Both songs are original arrangements with lyrics taken from "Osin in the Land of Youth" in the Poem of Osin (or more commonly, "Oisin," the great warrior-poet of Irish mythology).
Beth joins a young man in a duet at the piano as he sings: "The feast shall cloy not, nor the chase shall tire / Nor music cease for ever through the hall / The gold and jewels of the Land of Youth / Outshine all splendours ever dreamed by man / Thou shalt have horses of the fairy breed / Thou shalt have hounds that can outrun the wind / A hundred chiefs shall follow thee in war / A hundred maidens sing thee to thy sleep."
At the climax, the defeated pagans sing in mournful defiance as they retreat from Beth: "Delightful is the land beyond all dreams / Fairer than aught thine eyes have ever seen / There all the year the fruit is on the tree / And all the year the bloom is on the flower / There with wild honey drip the forest trees / The stores of wine and mead shall never fail / Nor pain nor sickness knows the dweller there / Death and decay come near him never more."
The "Land of Youth" refers to Tír na nÓg, an earthly paradise inhabited by supernatural beings that fortunate travelers might happen upon. The description from the song is very similar to descriptions of Heaven, but Tír na nÓg is an earthly reward, and plays into the differences between the evangelical and pagan worldviews. Their villainy aside, the pagans in the film worship fertility and endorse sexual gratification. In a way, they find their fulfillment in the satisfaction of their earthly desires, making the most of their lives in an immediate way. Contrarily, the evangelicals condemn those behaviors and practice modified asceticism in anticipation of a reward in the afterlife.
The song, with it's idyllic imagery, posits that Heaven exists on earth and there is no reason to deny it. Beth sings along at the piano, unable to see the ideological struggle in which she is participating. And yet at the climax, having burned Sir Lachlan alive for murder, she asks the pagans, "Don't you have a song for this? 'Auld Land Syne,' perhaps? Oh, you don't like that one! How about your 'Laddie' song? I don't really know the words, so you'll have to help me!" Beth calls them out as being nothing without their songs and rituals, and she appears to have won the day when, without their leader, they retreat from her. Can her criticism be turned against her? From the beginning, her faith has manifest itself in song and performance, which makes for a good show, but says nothing about the depth of her spiritual experience. Her singing talent made her a star in the church in the same way it almost made her a sexualized starlet in her secular career. At this moment, she thinks she has won because she thinks the pagans are all singing and no conviction. The pagans thought the same about her when she arrived. Beth showed her substance through the strength she exerted to fight her own worldly desires, pressures from Steve, and the pagans' violent scheme against her. The pagans proved their conviction by eventually making good on Lachlan's plan.
Closing
I first watched The Wicker Tree over a year and a half ago, probably not long after the last time I wrote anything for this blog.

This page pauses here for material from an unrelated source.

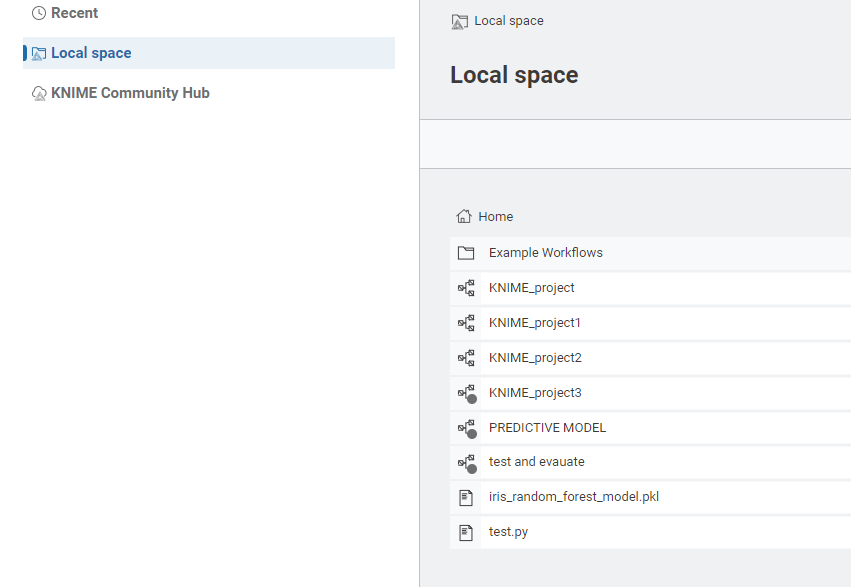851x587 pixels.
Task: Click the KNIME Community Hub cloud icon
Action: [39, 93]
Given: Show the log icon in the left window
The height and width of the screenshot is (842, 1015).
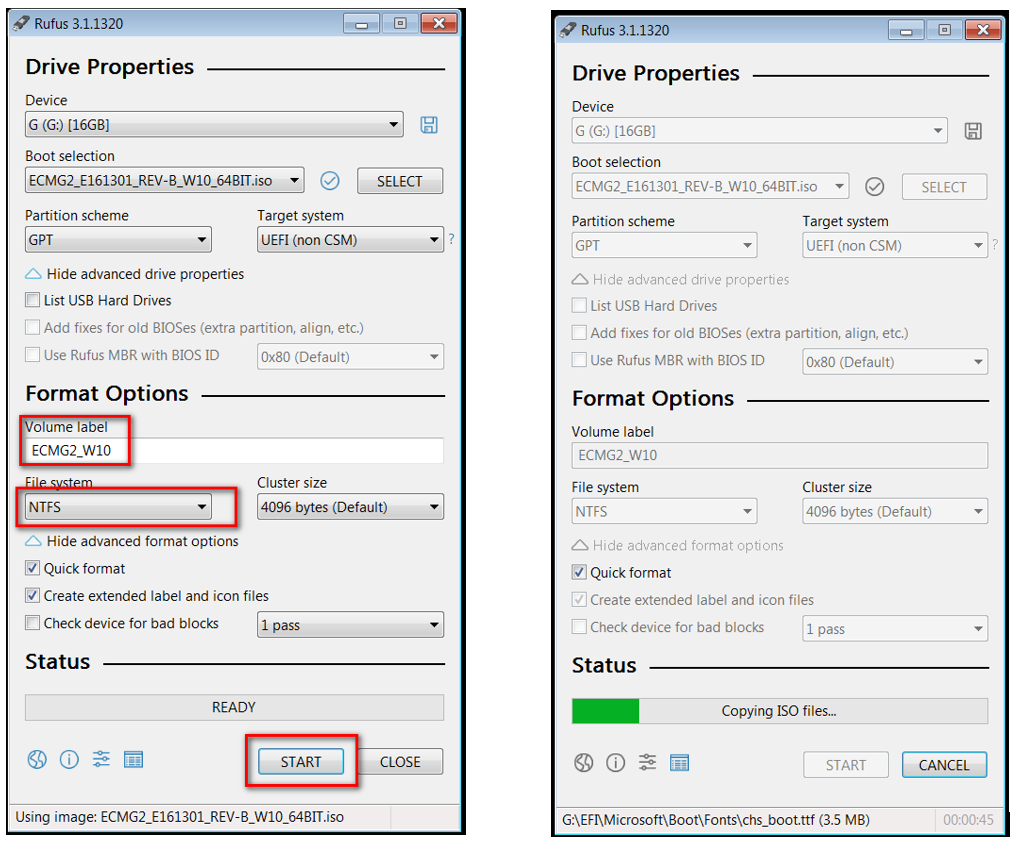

It is an uncommon film, and my appreciation for it has only grown in the interim. It is campy in places, sure, and its dark humor seems out of place, but it is also scary, full of social critique, and an outstanding example of using film music to tell a deeper story than would otherwise be possible.
John Kenneth Muir, my genre criticism hero (and occasional reader) maintains that the highest success of a film is that its form reflects its content. In a rare way, The Wicker Tree's form does so, not just visually, but audibly. I think that's quite an achievement.